Retype each of these lines verbatim, with nothing changed.

[Start Data entries]

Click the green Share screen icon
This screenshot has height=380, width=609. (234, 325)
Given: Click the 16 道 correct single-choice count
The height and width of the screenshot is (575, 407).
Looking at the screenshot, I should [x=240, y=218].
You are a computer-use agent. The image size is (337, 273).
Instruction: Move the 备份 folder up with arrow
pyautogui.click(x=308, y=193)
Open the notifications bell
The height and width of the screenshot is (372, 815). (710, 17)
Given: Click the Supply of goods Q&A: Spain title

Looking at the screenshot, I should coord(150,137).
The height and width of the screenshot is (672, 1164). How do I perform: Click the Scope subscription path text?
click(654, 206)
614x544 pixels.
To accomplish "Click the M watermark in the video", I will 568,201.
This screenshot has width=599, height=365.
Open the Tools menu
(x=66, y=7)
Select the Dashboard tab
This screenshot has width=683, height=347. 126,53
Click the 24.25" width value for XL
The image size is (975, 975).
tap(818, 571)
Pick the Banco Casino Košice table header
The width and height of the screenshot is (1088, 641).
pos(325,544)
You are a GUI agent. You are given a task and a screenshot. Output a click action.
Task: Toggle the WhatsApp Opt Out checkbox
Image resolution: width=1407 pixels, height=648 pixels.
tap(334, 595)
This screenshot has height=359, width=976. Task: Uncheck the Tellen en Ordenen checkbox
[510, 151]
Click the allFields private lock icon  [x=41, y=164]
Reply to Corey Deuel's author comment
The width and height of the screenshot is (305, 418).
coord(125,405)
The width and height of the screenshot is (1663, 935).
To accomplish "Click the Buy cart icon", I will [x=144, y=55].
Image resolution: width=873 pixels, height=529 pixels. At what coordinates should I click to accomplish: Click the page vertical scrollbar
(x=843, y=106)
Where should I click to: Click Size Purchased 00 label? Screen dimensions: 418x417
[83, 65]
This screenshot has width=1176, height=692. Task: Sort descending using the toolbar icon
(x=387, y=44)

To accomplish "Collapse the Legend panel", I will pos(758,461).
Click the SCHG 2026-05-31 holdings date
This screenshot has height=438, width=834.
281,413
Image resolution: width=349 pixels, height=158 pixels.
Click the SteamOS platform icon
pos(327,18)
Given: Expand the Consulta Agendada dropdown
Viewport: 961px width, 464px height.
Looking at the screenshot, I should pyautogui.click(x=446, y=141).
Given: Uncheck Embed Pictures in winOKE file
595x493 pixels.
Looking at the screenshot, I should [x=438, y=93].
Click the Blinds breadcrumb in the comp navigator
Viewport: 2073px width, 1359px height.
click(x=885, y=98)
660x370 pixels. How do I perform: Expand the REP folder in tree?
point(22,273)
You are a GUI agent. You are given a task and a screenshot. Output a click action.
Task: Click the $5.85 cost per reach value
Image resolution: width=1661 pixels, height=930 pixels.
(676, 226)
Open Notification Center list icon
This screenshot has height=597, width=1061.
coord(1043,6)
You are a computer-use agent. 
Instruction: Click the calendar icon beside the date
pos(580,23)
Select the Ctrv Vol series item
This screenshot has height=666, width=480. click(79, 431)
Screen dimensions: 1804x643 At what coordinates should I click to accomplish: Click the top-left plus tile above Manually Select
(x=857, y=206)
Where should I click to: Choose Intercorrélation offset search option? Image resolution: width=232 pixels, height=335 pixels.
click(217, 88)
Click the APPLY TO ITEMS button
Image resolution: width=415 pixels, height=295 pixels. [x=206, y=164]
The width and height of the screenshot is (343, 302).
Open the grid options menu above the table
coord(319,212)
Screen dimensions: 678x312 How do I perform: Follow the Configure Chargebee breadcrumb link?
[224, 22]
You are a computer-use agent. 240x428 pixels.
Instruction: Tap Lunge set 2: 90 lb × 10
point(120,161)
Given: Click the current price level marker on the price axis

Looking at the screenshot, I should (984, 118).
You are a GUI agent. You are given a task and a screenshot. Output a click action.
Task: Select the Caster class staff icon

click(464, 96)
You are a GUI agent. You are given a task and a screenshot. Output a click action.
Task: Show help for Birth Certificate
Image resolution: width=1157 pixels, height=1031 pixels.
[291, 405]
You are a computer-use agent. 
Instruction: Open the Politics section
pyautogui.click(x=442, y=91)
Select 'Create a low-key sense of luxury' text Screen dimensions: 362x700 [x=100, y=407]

[End Data entries]

Reply:
Click the green Share screen icon
This screenshot has height=380, width=609. (234, 325)
Given: Click the 16 道 correct single-choice count
The height and width of the screenshot is (575, 407).
Looking at the screenshot, I should [x=240, y=218].
You are a computer-use agent. The image size is (337, 273).
Instruction: Move the 备份 folder up with arrow
pyautogui.click(x=308, y=193)
Open the notifications bell
The height and width of the screenshot is (372, 815). (710, 17)
Given: Click the Supply of goods Q&A: Spain title

Looking at the screenshot, I should coord(150,137).
The height and width of the screenshot is (672, 1164). How do I perform: Click the Scope subscription path text?
click(654, 206)
614x544 pixels.
To accomplish "Click the M watermark in the video", I will 568,201.
This screenshot has width=599, height=365.
Open the Tools menu
(x=66, y=7)
Select the Dashboard tab
This screenshot has width=683, height=347. 126,53
Click the 24.25" width value for XL
The image size is (975, 975).
tap(818, 571)
Pick the Banco Casino Košice table header
The width and height of the screenshot is (1088, 641).
pos(325,544)
You are a GUI agent. You are given a task and a screenshot. Output a click action.
Task: Toggle the WhatsApp Opt Out checkbox
Image resolution: width=1407 pixels, height=648 pixels.
tap(334, 595)
This screenshot has height=359, width=976. Task: Uncheck the Tellen en Ordenen checkbox
[510, 151]
Click the allFields private lock icon  [x=41, y=164]
Reply to Corey Deuel's author comment
The width and height of the screenshot is (305, 418).
coord(125,405)
The width and height of the screenshot is (1663, 935).
To accomplish "Click the Buy cart icon", I will [x=144, y=55].
Image resolution: width=873 pixels, height=529 pixels. At what coordinates should I click to accomplish: Click the page vertical scrollbar
(x=843, y=106)
Where should I click to: Click Size Purchased 00 label? Screen dimensions: 418x417
[83, 65]
This screenshot has width=1176, height=692. Task: Sort descending using the toolbar icon
(x=387, y=44)

To accomplish "Collapse the Legend panel", I will pos(758,461).
Click the SCHG 2026-05-31 holdings date
This screenshot has height=438, width=834.
281,413
Image resolution: width=349 pixels, height=158 pixels.
Click the SteamOS platform icon
pos(327,18)
Given: Expand the Consulta Agendada dropdown
Viewport: 961px width, 464px height.
Looking at the screenshot, I should pyautogui.click(x=446, y=141).
Given: Uncheck Embed Pictures in winOKE file
595x493 pixels.
Looking at the screenshot, I should [x=438, y=93].
Click the Blinds breadcrumb in the comp navigator
Viewport: 2073px width, 1359px height.
click(x=885, y=98)
660x370 pixels. How do I perform: Expand the REP folder in tree?
point(22,273)
You are a GUI agent. You are given a task and a screenshot. Output a click action.
Task: Click the $5.85 cost per reach value
Image resolution: width=1661 pixels, height=930 pixels.
(676, 226)
Open Notification Center list icon
This screenshot has height=597, width=1061.
coord(1043,6)
You are a computer-use agent. 
Instruction: Click the calendar icon beside the date
pos(580,23)
Select the Ctrv Vol series item
This screenshot has height=666, width=480. click(79, 431)
Screen dimensions: 1804x643 At what coordinates should I click to accomplish: Click the top-left plus tile above Manually Select
(x=857, y=206)
Where should I click to: Choose Intercorrélation offset search option? Image resolution: width=232 pixels, height=335 pixels.
click(217, 88)
Click the APPLY TO ITEMS button
Image resolution: width=415 pixels, height=295 pixels. [x=206, y=164]
The width and height of the screenshot is (343, 302).
Open the grid options menu above the table
coord(319,212)
Screen dimensions: 678x312 How do I perform: Follow the Configure Chargebee breadcrumb link?
[224, 22]
You are a computer-use agent. 240x428 pixels.
Instruction: Tap Lunge set 2: 90 lb × 10
point(120,161)
Given: Click the current price level marker on the price axis

Looking at the screenshot, I should (984, 118).
You are a GUI agent. You are given a task and a screenshot. Output a click action.
Task: Select the Caster class staff icon

click(464, 96)
You are a GUI agent. You are given a task and a screenshot. Output a click action.
Task: Show help for Birth Certificate
Image resolution: width=1157 pixels, height=1031 pixels.
[291, 405]
You are a computer-use agent. 
Instruction: Open the Politics section
pyautogui.click(x=442, y=91)
Select 'Create a low-key sense of luxury' text Screen dimensions: 362x700 [x=100, y=407]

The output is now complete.